Columnist: Smoking cannabis danger to mental health

Young cannabis users are playing “Russian roulette” with their mental health, according to a columnist for The Times newspaper.

Libby Purves, who is also a Radio 4 presenter, called for a “culture of healthy social contempt” for the drug, particularly as her son committed suicide after suffering from a mental illness.

She referred in her column to various studies showing the dangerous effects that smoking cannabis can have.

Disorders

She said, “hospital admissions for mental disorders linked to cannabis use have risen by 50 per cent in three years” and “a study of young Germans over a ten-year period found that those who started in their teens were nearly twice as likely to develop psychotic symptoms”.

Libby Purves also pointed out research from 40 years ago which showed that even limited use of the drug can cause lasting hallucinations and paranoid thinking in people who otherwise had no mental health problems.

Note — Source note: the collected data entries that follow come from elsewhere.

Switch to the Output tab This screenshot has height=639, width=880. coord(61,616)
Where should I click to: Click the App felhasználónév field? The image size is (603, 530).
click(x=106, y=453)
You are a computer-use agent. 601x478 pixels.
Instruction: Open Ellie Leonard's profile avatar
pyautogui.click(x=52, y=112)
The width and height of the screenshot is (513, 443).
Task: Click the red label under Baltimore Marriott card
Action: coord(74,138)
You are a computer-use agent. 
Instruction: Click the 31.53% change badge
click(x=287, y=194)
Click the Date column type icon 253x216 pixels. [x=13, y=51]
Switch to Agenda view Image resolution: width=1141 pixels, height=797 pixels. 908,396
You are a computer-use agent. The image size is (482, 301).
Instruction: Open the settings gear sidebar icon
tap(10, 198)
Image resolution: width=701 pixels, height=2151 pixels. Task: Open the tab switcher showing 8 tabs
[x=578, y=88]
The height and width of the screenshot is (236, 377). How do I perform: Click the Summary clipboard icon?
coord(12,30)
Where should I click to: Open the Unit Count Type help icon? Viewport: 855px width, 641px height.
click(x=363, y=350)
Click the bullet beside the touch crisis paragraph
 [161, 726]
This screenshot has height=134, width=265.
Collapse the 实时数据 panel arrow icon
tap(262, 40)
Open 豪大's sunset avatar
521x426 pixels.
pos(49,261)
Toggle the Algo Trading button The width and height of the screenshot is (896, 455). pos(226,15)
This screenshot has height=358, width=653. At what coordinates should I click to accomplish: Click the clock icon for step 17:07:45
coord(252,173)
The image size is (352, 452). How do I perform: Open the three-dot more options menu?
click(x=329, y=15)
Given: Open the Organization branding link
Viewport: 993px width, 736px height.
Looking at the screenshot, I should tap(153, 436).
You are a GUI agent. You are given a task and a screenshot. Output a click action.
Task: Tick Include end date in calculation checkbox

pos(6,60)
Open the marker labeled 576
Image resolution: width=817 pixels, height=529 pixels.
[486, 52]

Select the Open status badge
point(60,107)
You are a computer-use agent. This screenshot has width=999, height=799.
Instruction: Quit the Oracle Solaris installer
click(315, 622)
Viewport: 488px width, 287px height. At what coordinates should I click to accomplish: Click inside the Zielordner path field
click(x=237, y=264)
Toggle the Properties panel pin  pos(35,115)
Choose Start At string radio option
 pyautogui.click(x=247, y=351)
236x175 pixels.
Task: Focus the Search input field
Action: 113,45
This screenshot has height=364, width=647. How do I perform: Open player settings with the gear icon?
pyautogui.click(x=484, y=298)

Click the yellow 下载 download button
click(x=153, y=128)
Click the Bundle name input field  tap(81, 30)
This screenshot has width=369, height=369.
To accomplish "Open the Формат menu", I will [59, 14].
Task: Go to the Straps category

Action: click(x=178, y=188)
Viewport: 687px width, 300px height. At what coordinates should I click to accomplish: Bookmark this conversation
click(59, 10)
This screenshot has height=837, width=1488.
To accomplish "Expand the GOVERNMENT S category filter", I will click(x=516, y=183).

She also highlighted court cases which have linked cannabis-related delusions to violence, including infanticide.

Casual

The columnist warned against a casual attitude towards the drug among adults and celebrities.

She said, “I despise adults who turn a blind eye or skin-up alongside their young at festivals, and fashionable role models who giggle irresponsibly about it in self-regarding articles and interviews”.

She also said: “Those who do suffer, suffer horribly”.

Suicide

Libby Purves’ son, Nicholas, committed suicide after suffering from a form of schizophrenia and now she cannot stand seeing healthy youngsters deliberately smoking a drug which can cause the illness.

She called on society to despise cannabis.

She said: “Bring on a culture of healthy social contempt, award cannabis its ‘tobacco moment’ of declining status.”

Pathetic

She said it is “pathetic” if young people can’t “laugh and relax without chemical assistance”.

Cannabis was downgraded from a Class B drug to a Class C drug in 2004.

In the three years after the law in the UK was weakened, the number of cannabis addicts receiving NHS treatment doubled.

Surge

The reclassification was also accompanied by a surge in the number of children aged 15 and under being treated for mental illness.

Faced with such overwhelming evidence, the Labour Government restored cannabis to a class B drug in January 2009.